1. General provisions
On 28 February 2013 the Russian Federal Service for Financial Markets Order dated 02 February 2012 No. 12-6/pz-n «On the Adoption of Regulations on Supplementary Requirements to General Shareholders Meeting Preparation, Convocation and Holding Order» (hereinafter – the «Order» and the «Regulations» respectively) will come into effect. On 28 May 2012 this Order was registered by the Ministry of Justice and on 27 August 2012 it was published in “Bulletin of normative acts of federal executive bodies” subject to its enforcement within 6 months since the date of its publication.
Regulations introduces certain fundamentally new requirements to the order of preparation, convocation and holding of general shareholders meeting (the «GSM»). In particular, the status of several GSM bodies has been specified, the list of information to be included in the GSM Minutes has been expanded and rules on vote count and quorum determination have been elaborated.
The most substantial amendments affects procedure of electing the management bodies and revision committee of the company, rules on GSM quorum determination and vote count for shares outstanding outside of Russia in the form of depositary securities.
2. Main changes
2.1. Order of GSM preparation
The place of GSM, different from the registered office, may be indicated in the Charter, rather than in any other local act.
Regulations specifies requirements to the drafting of the list of persons entitled to participate in the GSM (the «List»).
Regulations stipulates that the List should contain information about the number of shares:
- held by unidentified persons;
- deposited on the account of nominal holder, who has not submitted the information regarding persons, in whose interests he holds shares.
According to Regulations preference shareholders should be included in the List (except other existing cases), if the agenda contains the issue on the exemption of the company from the information disclosure duty pursuant to the Article 30.1 of the Federal Law dated 22 April 1996 No. 39-FZ “On Securities Market”.
Other amendments in the order of GSM preparation:
- suggestions and claims regarding holding of extra-ordinary GSM, may be sent by the courier service;
- in the bulletin for cumulative voting options “for”, “against’ and “refrained” should be indicated once against all candidates being included in the bulletin. There should be a space against each candidate indicating the number of votes for this candidate. The number of candidates may exceed the number of persons to be elected to the Board of Directors (the “BoD”).

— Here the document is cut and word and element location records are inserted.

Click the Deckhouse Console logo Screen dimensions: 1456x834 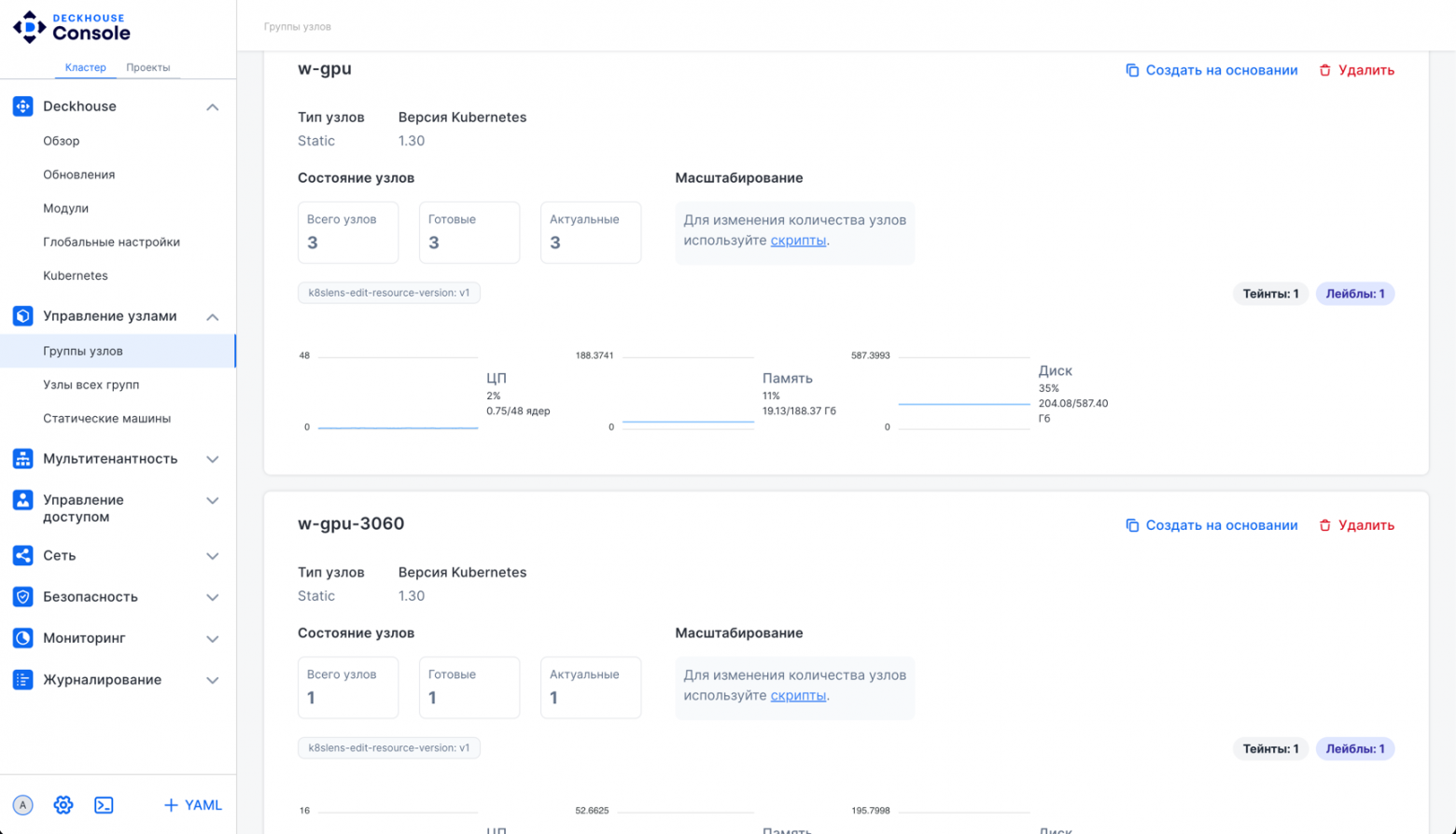72,27
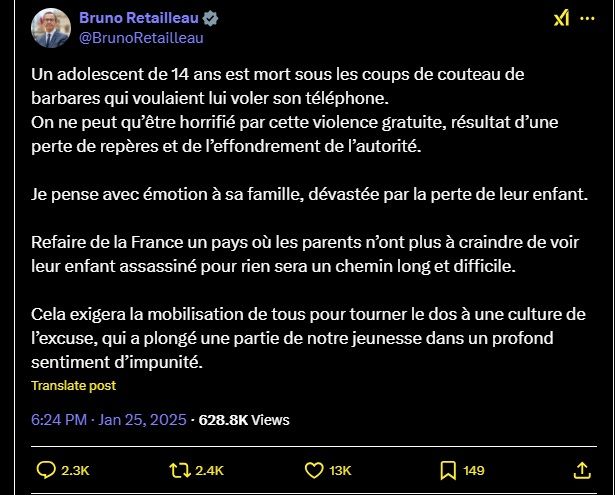615x495 pixels.
Task: Click the reply speech bubble icon
Action: [46, 470]

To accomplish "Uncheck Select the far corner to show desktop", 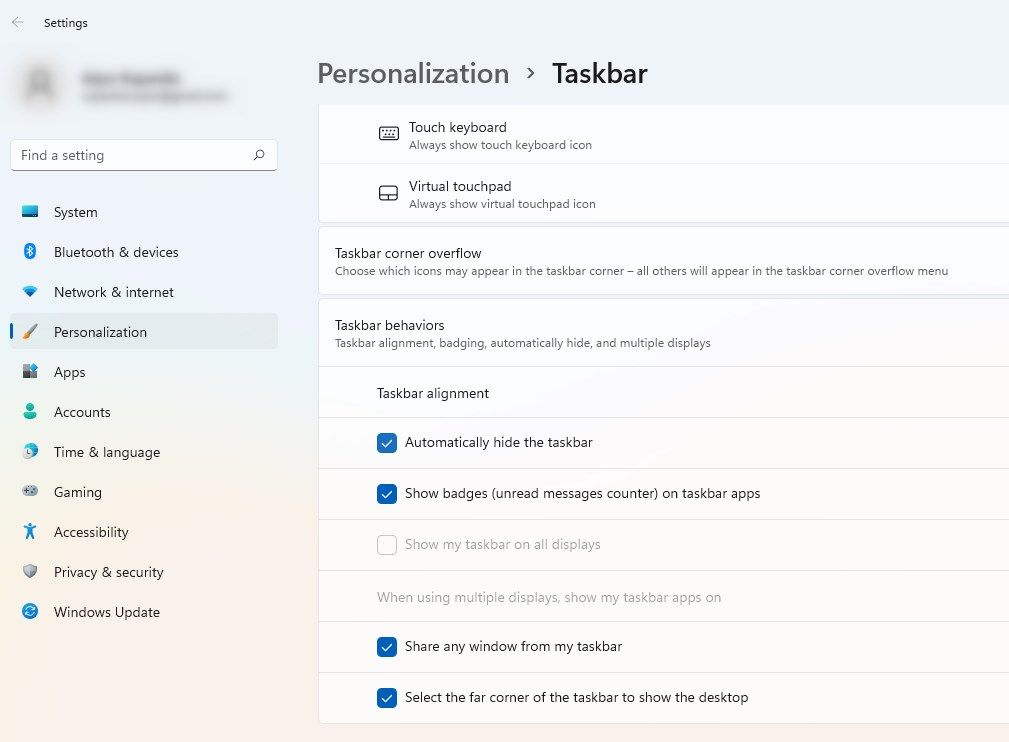I will pyautogui.click(x=387, y=698).
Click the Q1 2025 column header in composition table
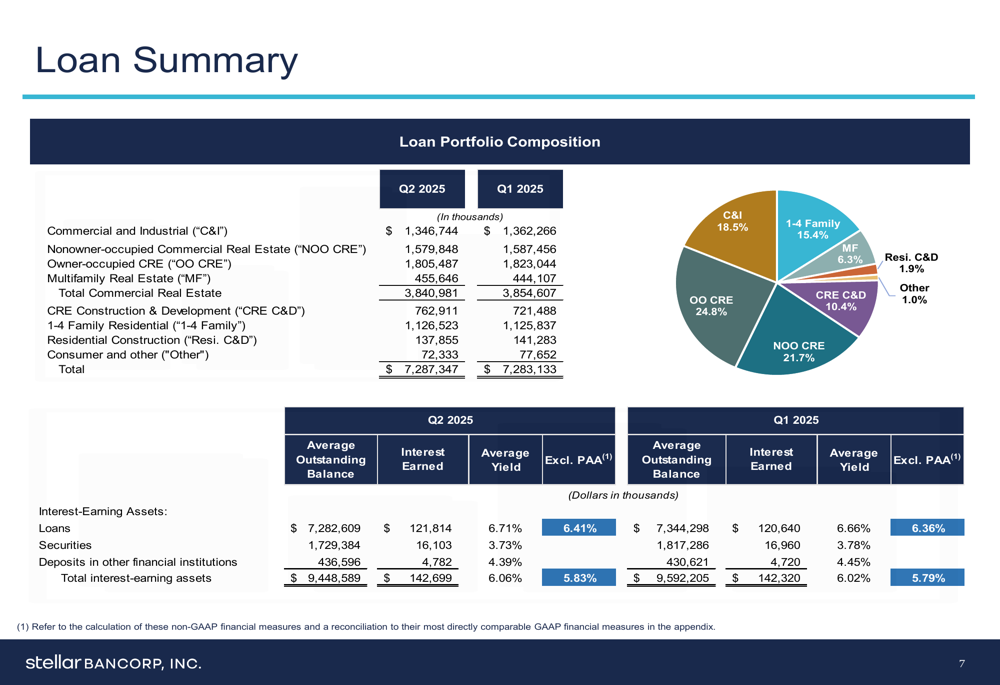 pyautogui.click(x=520, y=189)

- suggestions on nomination of the candidate to company’s bodies shall contain the evidence of the candidate’s consent for nomination (written consent may be attached), if the Charter or local acts stipulate the necessity to obtain such a consent.
2.2. Order of GSM convocation
Requirements to the annual report to be approved at the GSM have been totally excluded from Regulations. Now the requirements to the annual report are stipulated in the subsection 8.2 Section VIII of Regulations on information disclosure by issuers of issuable securities (adopted by Russian Federal Service for Financial Markets Order dated 04 October 2011 No. 11-46/pz-n).
Terms of provision of information to the persons included in the List have been increased from 5 to 7 calendar days from the date when the company receives the claim on the provision with information. There have been several additions to requirements to the information to be provided to the persons included in the List during GSM preparation when the agenda includes the issue on reorganization.
2.3. Order of GSM holding
Regulations clarifies the list of documents adopted basing on GSM voting results:
- GSM Minutes;
- Minutes on voting results (the former name - Minutes of counting board on voting results);
- Report on voting results, if adopted GSM resolutions and voting results have not been announced.
Regulations states that its norms regarding persons eligible to participate in the GSM should apply to trust companies of mutual investment funds, if shares of managed company are accounted on the account of the trust company.
Regulations stipulates with regard to GSM bodies that the GSM secretary should be appointed by GSM chairman, unless otherwise is set by the Charter or local act governing the GSM activities. Regulations also provides that the registrar exercising the counting board powers is entitled to delegate them to one or several employees of the former. Moreover, when GSM holding pursuant to the court decision, the body or person, holding the GSM on the basis of court decision automatically becomes its chairman (in case of absence of statutory chairman).
In should be noted that in accordance with Regulations if there is no signature in the bulletin, votes under such bulletin should not be taken into account when determining the voting results and quorum.
Regulations sets forth that the resolution on early termination of the existing BoD should be passed prior to adoption of the resolution on election of the new BoD.
When calculating the votes regarding revision committee (internal auditor) election, shares held by candidates, elected at the same GSM into the company’s bodies, should not be taken into account. In turn, votes of members of management bodies terminated at the GSM should be accounted.